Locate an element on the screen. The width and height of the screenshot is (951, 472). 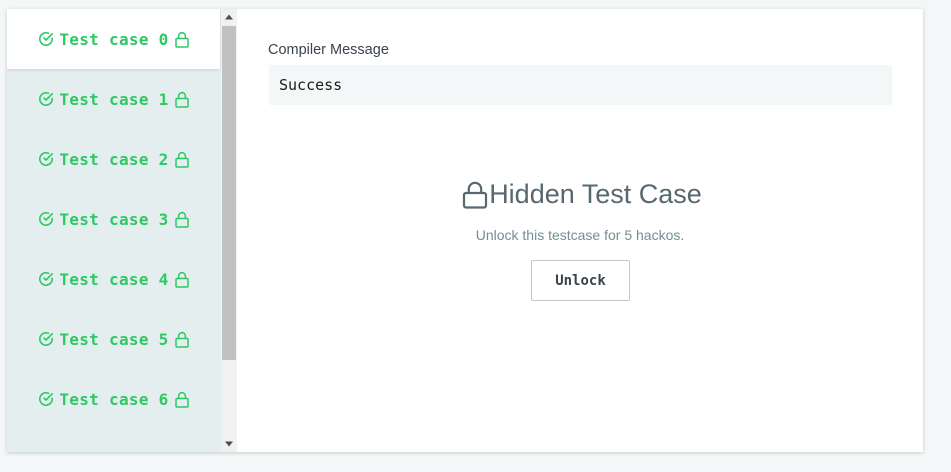
test-case-label: Test case 5 is located at coordinates (114, 339).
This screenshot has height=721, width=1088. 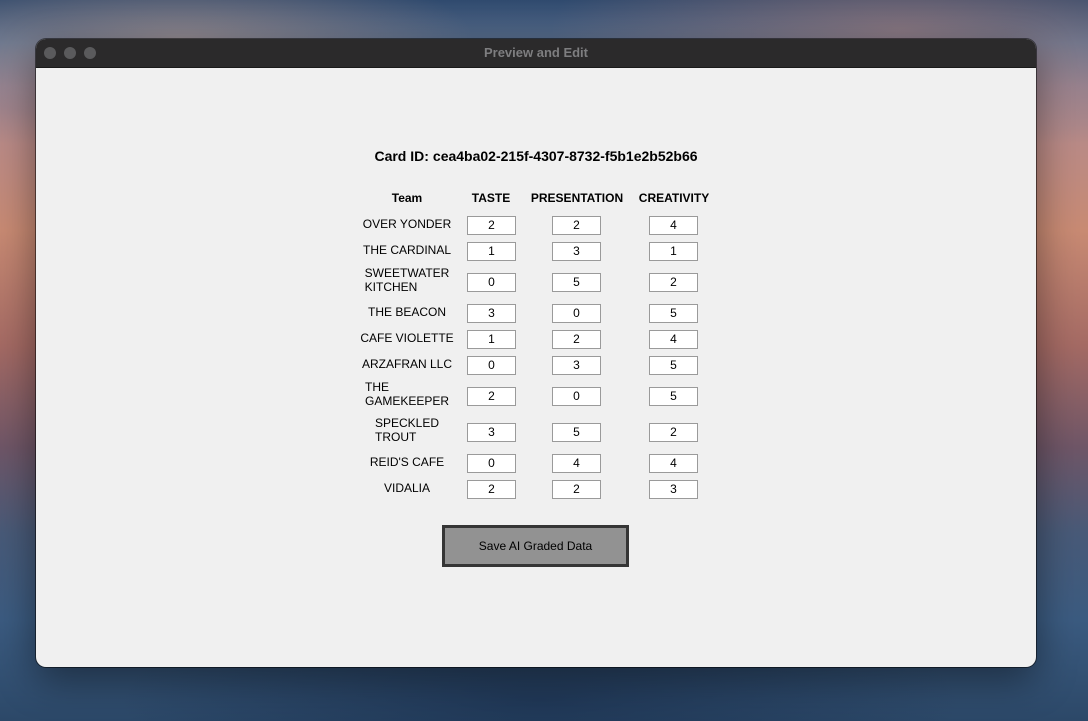 What do you see at coordinates (402, 156) in the screenshot?
I see `card-id-label: Card ID:` at bounding box center [402, 156].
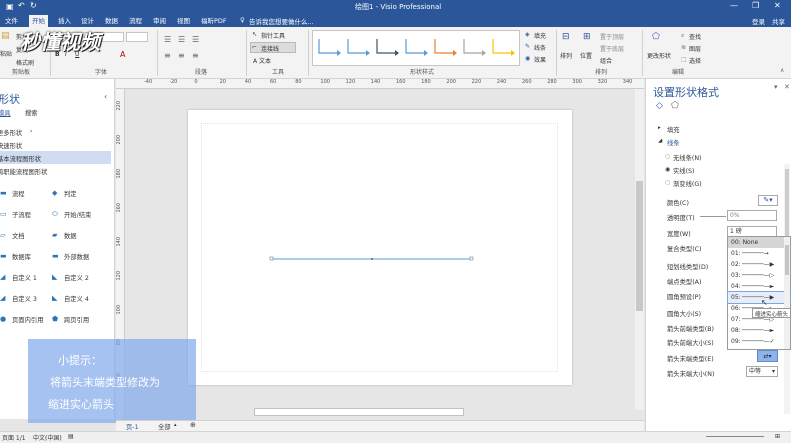 The height and width of the screenshot is (443, 791). Describe the element at coordinates (214, 21) in the screenshot. I see `tab-pdf: 福昕PDF` at that location.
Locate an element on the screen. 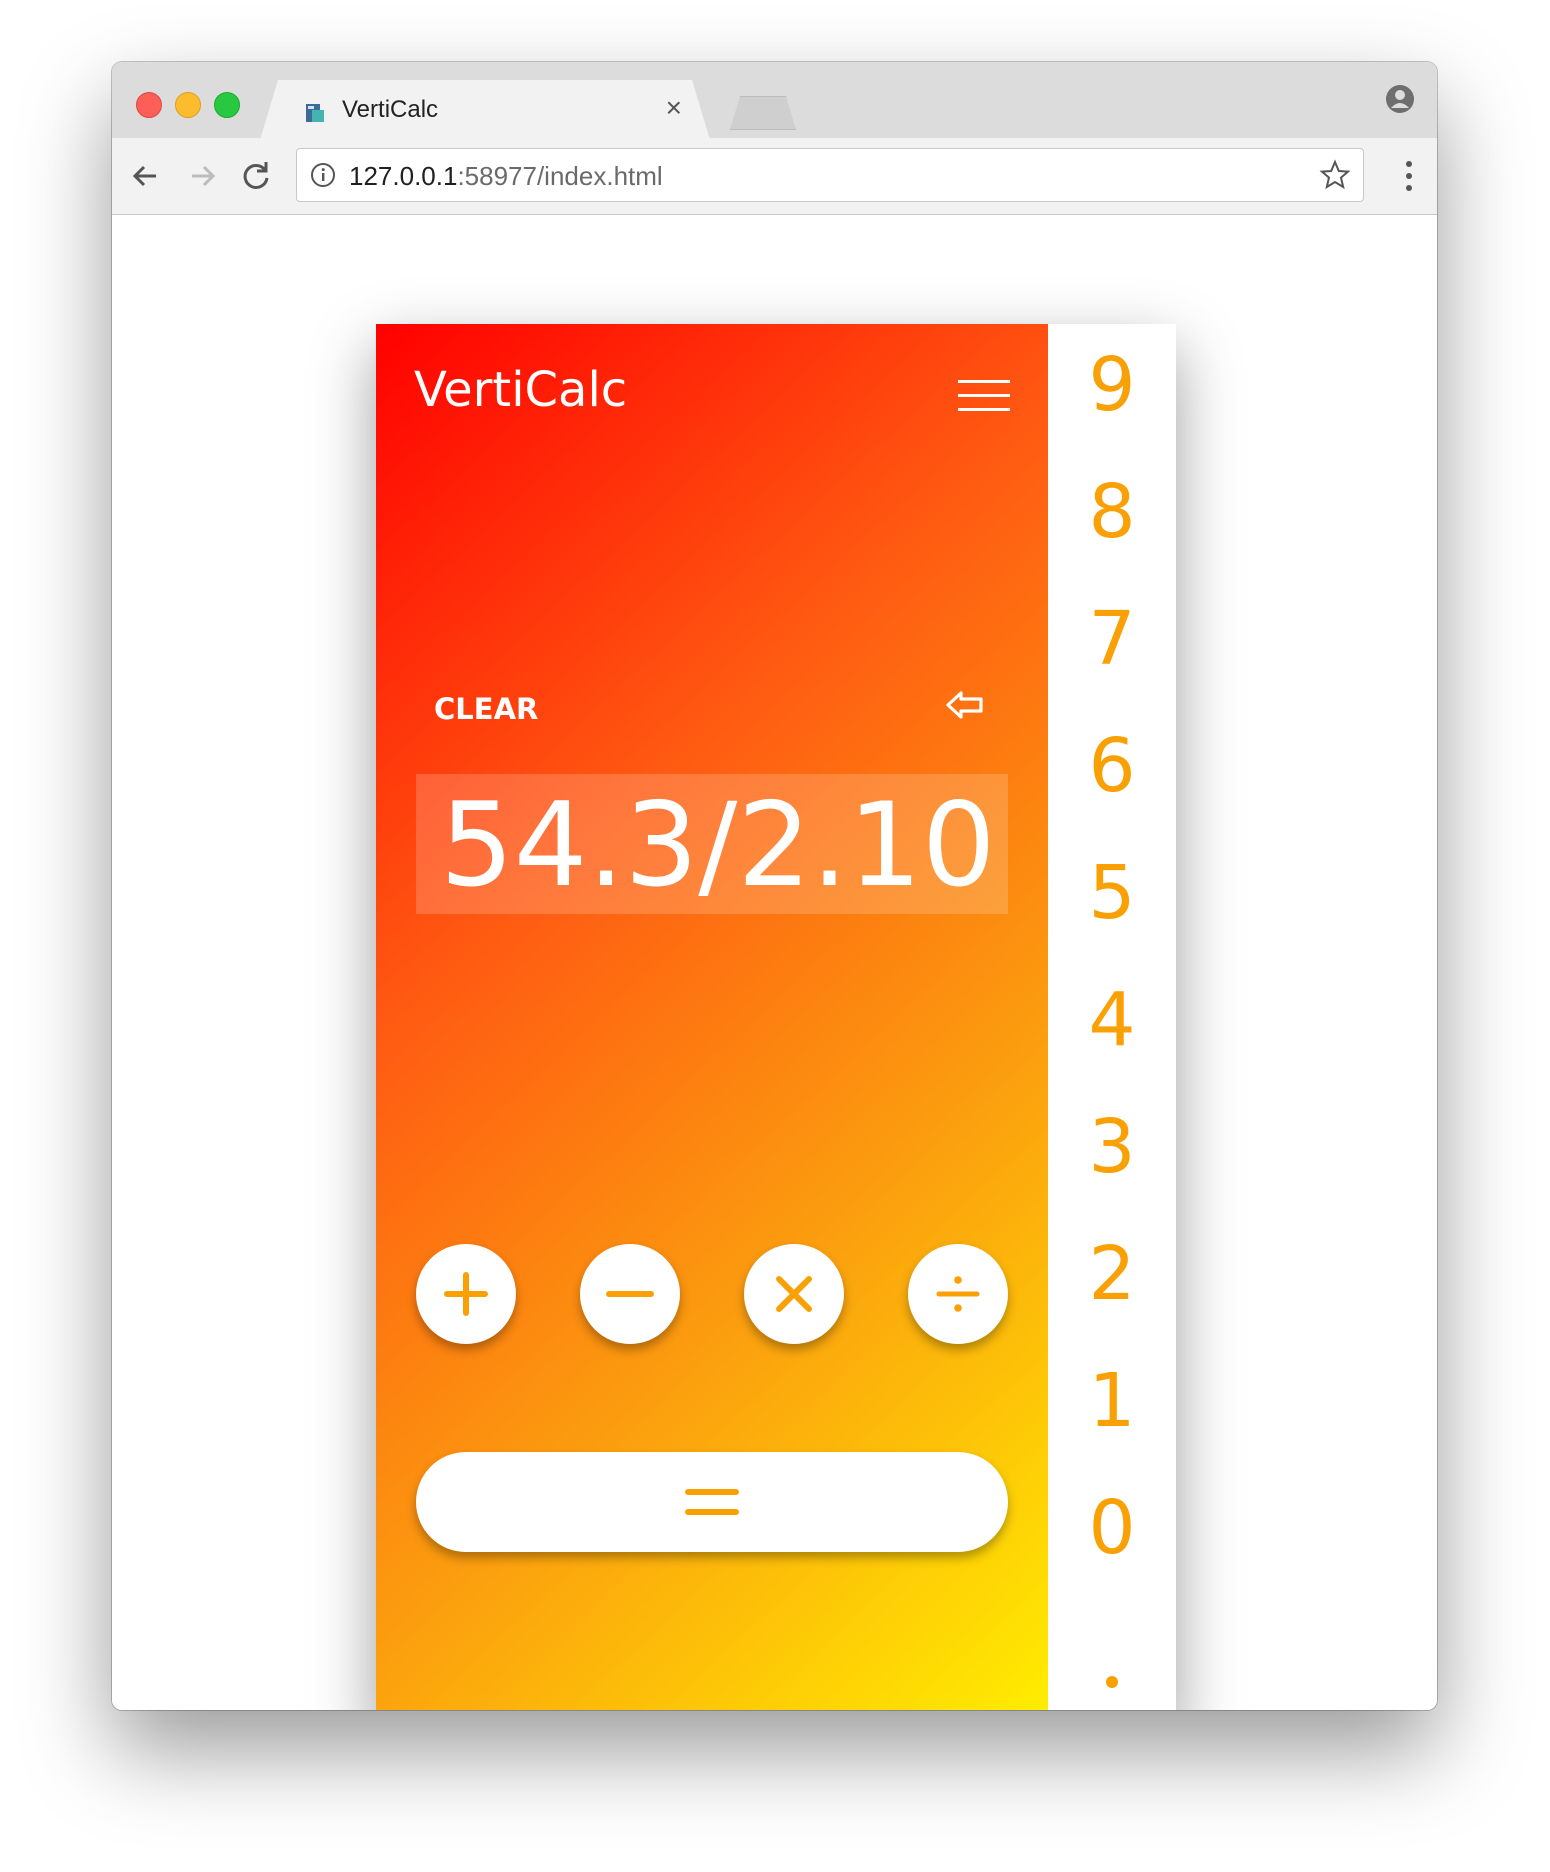  equals-button is located at coordinates (712, 1502).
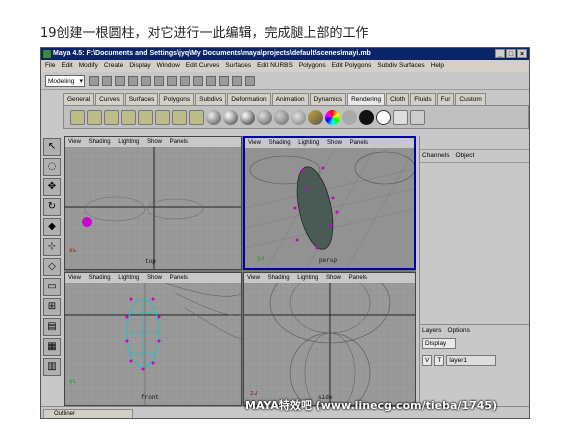 This screenshot has width=577, height=426. Describe the element at coordinates (522, 54) in the screenshot. I see `close-button: ×` at that location.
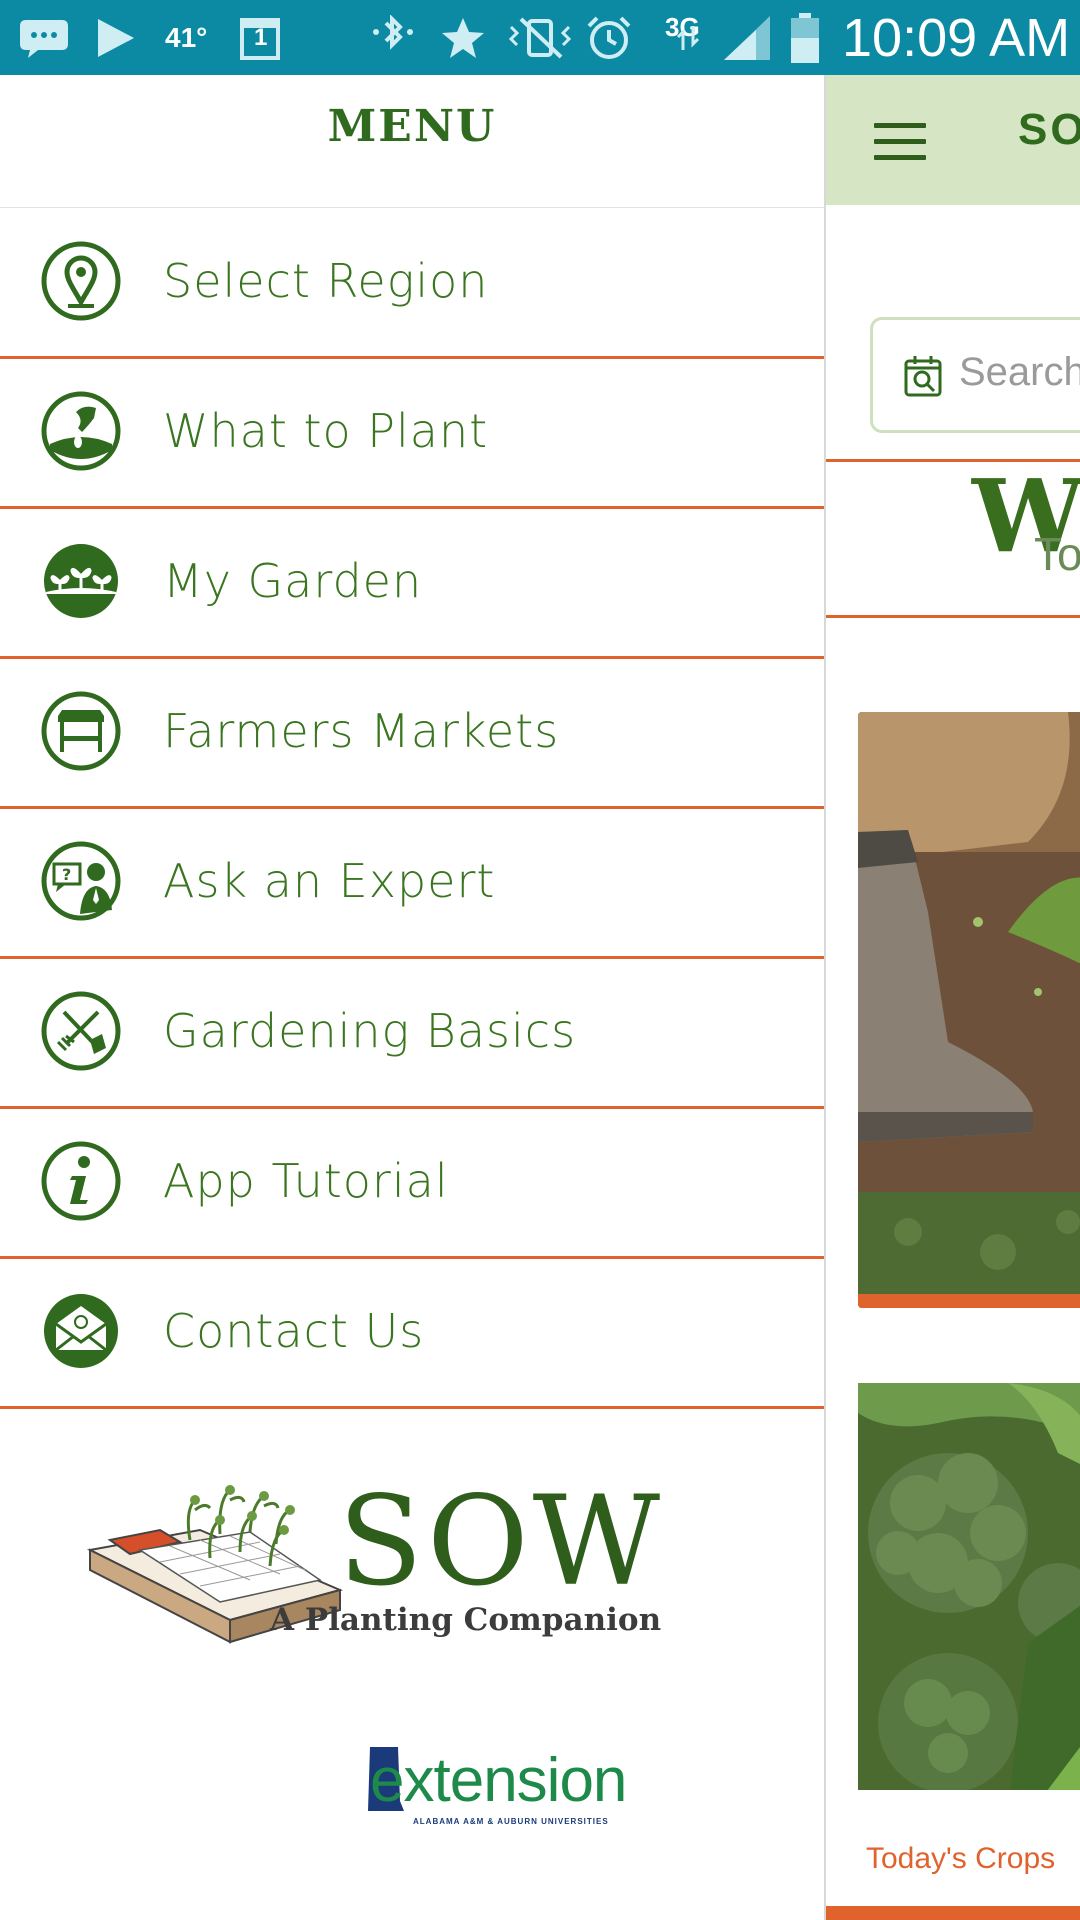 The width and height of the screenshot is (1080, 1920). I want to click on menu-title: MENU, so click(412, 126).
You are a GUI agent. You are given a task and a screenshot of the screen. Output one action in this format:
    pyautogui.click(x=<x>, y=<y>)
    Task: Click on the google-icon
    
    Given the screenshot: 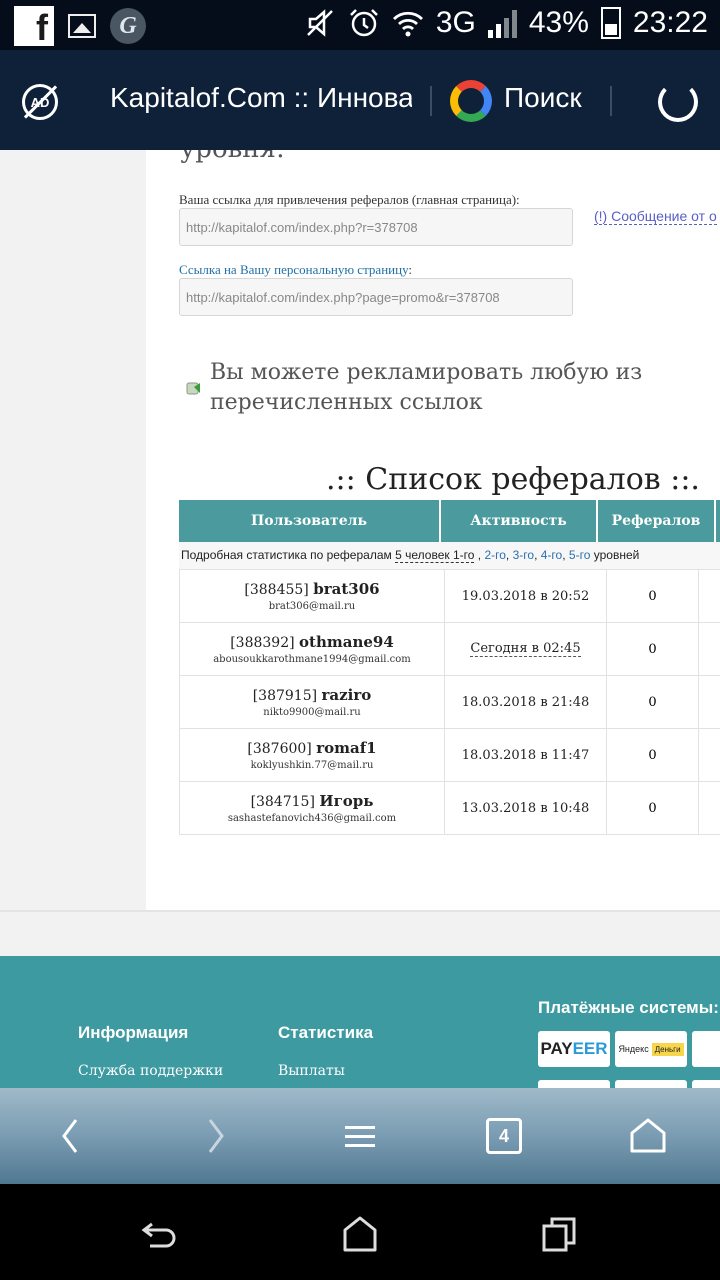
******************************
REQUIREMENT: Copy the material word for word, from its first line through the line containing "test-case-label: Test case". Leave out the pictures.

SOLUTION BELOW:
Locate an element on the screen. The width and height of the screenshot is (951, 472). 
test-case-label: Test case 5 is located at coordinates (114, 339).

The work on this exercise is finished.